You're probably right that it is valuable to split the computations.
It would allow us to skip all of the "if (ctx->write_generation_data)"
checks in this implementation and rely on the callers to make that
choice.

>>  					all_parents_computed = 0;
>>  					commit_list_insert(parent->item, &list);
>>  					break;
>> @@ -1500,12 +1511,15 @@ static void compute_generation_numbers(struct write_commit_graph_context *ctx)
>>  					max_level = GENERATION_NUMBER_V1_MAX - 1;
>>  				*topo_level_slab_at(ctx->topo_levels, current) = max_level + 1;
>>
>> -				if (current->date && current->date > max_corrected_commit_date)
>> -					max_corrected_commit_date = current->date - 1;
>> -				commit_graph_data_at(current)->generation = max_corrected_commit_date + 1;
>> -
>> -				if (commit_graph_data_at(current)->generation - current->date > GENERATION_NUMBER_V2_OFFSET_MAX)
>> -					ctx->num_generation_data_overflows++;
>> +				if (ctx->write_generation_data) {
>> +					timestamp_t cur_g;
>> +					if (current->date && current->date > max_corrected_commit_date)
>> +						max_corrected_commit_date = current->date - 1;
>> +					cur_g = commit_graph_data_at(current)->generation
>> +					      = max_corrected_commit_date + 1;
>> +					if (cur_g - current->date > GENERATION_NUMBER_V2_OFFSET_MAX)
>> +						ctx->num_generation_data_overflows++;
>> +				}
> 
> Looks like two things happened here:
> 
>   - A new local variable was introduced to store the value of
>     'commit_graph_data_at(current)->generation' (now called 'cur_g'),
>     and
> 
>   - All of this was guarded by a conditional on
>     'ctx->write_generation_data'.
> 
> The first one is a readability improvement, and the second is the
> substantive one, no?

Yes. Adding these checks and tabs made things super-wide, so cur_g
exists only for readability. If we split the computation, then this
is no longer required.

Thanks,
-Stolee
Junio C Hamano Feb. 1, 2021, 6:55 p.m. UTC | #3
"Derrick Stolee via GitGitGadget" <gitgitgadget@gmail.com> writes:

> From: Derrick Stolee <dstolee@microsoft.com>
>
> When upgrading to a commit-graph with corrected commit dates from
> one without, there are a few things that need to be considered.
>
> When computing generation numbers for the new commit-graph file that
> expects to add the generation_data chunk with corrected commit
> dates, we need to ensure that the 'generation' member of the
> commit_graph_data struct is set to zero for these commits.
>
> Unfortunately, the fallback to use topological level for generation
> number when corrected commit dates are not available are causing us
> harm here: parsing commits notices that read_generation_data is
> false and populates 'generation' with the topological level.
>
> The solution is to iterate through the commits, parse the commits
> to populate initial values, then reset the generation values to
> zero to trigger recalculation. This loop only occurs when the
> existing commit-graph data has no corrected commit dates.
>
> While this improves our situation somewhat, we have not completely
> solved the issue for correctly computing generation numbers for mixes

"mixed"? (will not touch locally).

> layers. That follows in the next change.
>
> Signed-off-by: Derrick Stolee <dstolee@microsoft.com>
> ---
>  commit-graph.c | 32 +++++++++++++++++++++++---------
>  1 file changed, 23 insertions(+), 9 deletions(-)

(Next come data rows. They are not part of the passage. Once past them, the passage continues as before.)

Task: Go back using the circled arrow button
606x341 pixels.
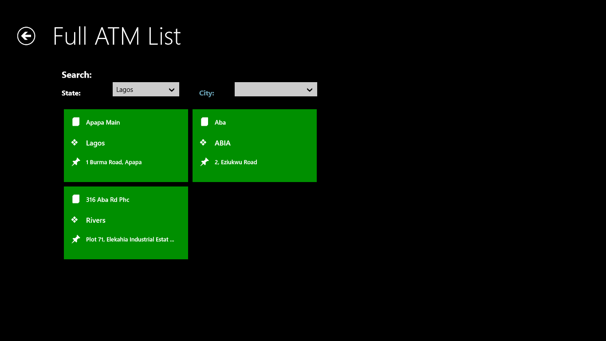Action: point(26,36)
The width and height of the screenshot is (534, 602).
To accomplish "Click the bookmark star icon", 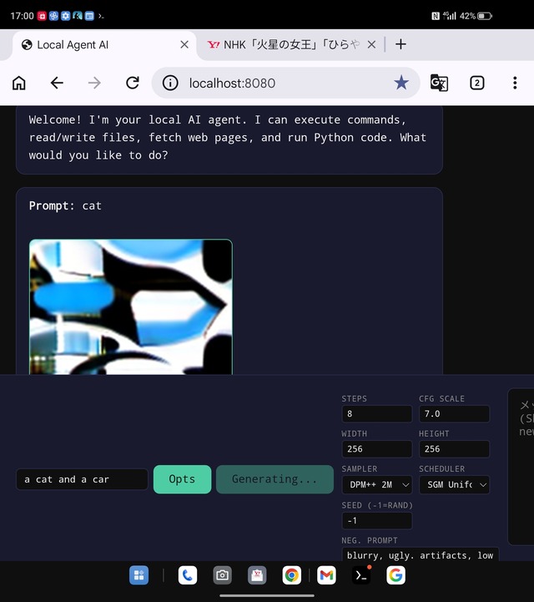I will point(401,83).
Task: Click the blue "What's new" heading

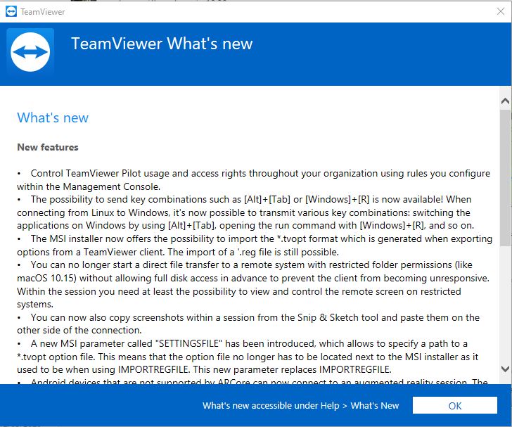Action: click(53, 117)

The hunks that mention trust_generation_numbers match what the
commit log message says what the patch does, but other two hunks
that make sure that some code that used to run regardless of the
value of "ctx->write_generation_data" are now run only when the
member is nonzero smells like an unrelated change.

Thanks.
diff mbox series

Patch

diff --git a/commit-graph.c b/commit-graph.c
index 13992137dd0..08148dd17f1 100644
--- a/commit-graph.c
+++ b/commit-graph.c
@@ -1033,7 +1033,8 @@  struct write_commit_graph_context {
 		 split:1,
 		 changed_paths:1,
 		 order_by_pack:1,
-		 write_generation_data:1;
+		 write_generation_data:1,
+		 trust_generation_numbers:1;
 
 	struct topo_level_slab *topo_levels;
 	const struct commit_graph_opts *opts;
@@ -1452,6 +1453,15 @@  static void compute_generation_numbers(struct write_commit_graph_context *ctx)
 		ctx->progress = start_delayed_progress(
 					_("Computing commit graph generation numbers"),
 					ctx->commits.nr);
+
+	if (ctx->write_generation_data && !ctx->trust_generation_numbers) {
+		for (i = 0; i < ctx->commits.nr; i++) {
+			struct commit *c = ctx->commits.list[i];
+			repo_parse_commit(ctx->r, c);
+			commit_graph_data_at(c)->generation = GENERATION_NUMBER_ZERO;
+		}
+	}
+
 	for (i = 0; i < ctx->commits.nr; i++) {
 		struct commit *c = ctx->commits.list[i];
 		uint32_t level;
@@ -1480,7 +1490,8 @@  static void compute_generation_numbers(struct write_commit_graph_context *ctx)
 				corrected_commit_date = commit_graph_data_at(parent->item)->generation;
 
 				if (level == GENERATION_NUMBER_ZERO ||
-				    corrected_commit_date == GENERATION_NUMBER_ZERO) {
+				    (ctx->write_generation_data &&
+				     corrected_commit_date == GENERATION_NUMBER_ZERO)) {
 					all_parents_computed = 0;
 					commit_list_insert(parent->item, &list);
 					break;
@@ -1500,12 +1511,15 @@  static void compute_generation_numbers(struct write_commit_graph_context *ctx)
 					max_level = GENERATION_NUMBER_V1_MAX - 1;
 				*topo_level_slab_at(ctx->topo_levels, current) = max_level + 1;
 
-				if (current->date && current->date > max_corrected_commit_date)
-					max_corrected_commit_date = current->date - 1;
-				commit_graph_data_at(current)->generation = max_corrected_commit_date + 1;
-
-				if (commit_graph_data_at(current)->generation - current->date > GENERATION_NUMBER_V2_OFFSET_MAX)
-					ctx->num_generation_data_overflows++;
+				if (ctx->write_generation_data) {
+					timestamp_t cur_g;
+					if (current->date && current->date > max_corrected_commit_date)
+						max_corrected_commit_date = current->date - 1;
+					cur_g = commit_graph_data_at(current)->generation
+					      = max_corrected_commit_date + 1;
+					if (cur_g - current->date > GENERATION_NUMBER_V2_OFFSET_MAX)
+						ctx->num_generation_data_overflows++;
+				}
 			}
 		}
 	}
@@ -2396,7 +2410,7 @@  int write_commit_graph(struct object_directory *odb,
 	} else
 		ctx->num_commit_graphs_after = 1;
 
-	validate_mixed_generation_chain(ctx->r->objects->commit_graph);
+	ctx->trust_generation_numbers = validate_mixed_generation_chain(ctx->r->objects->commit_graph);
 
 	compute_generation_numbers(ctx);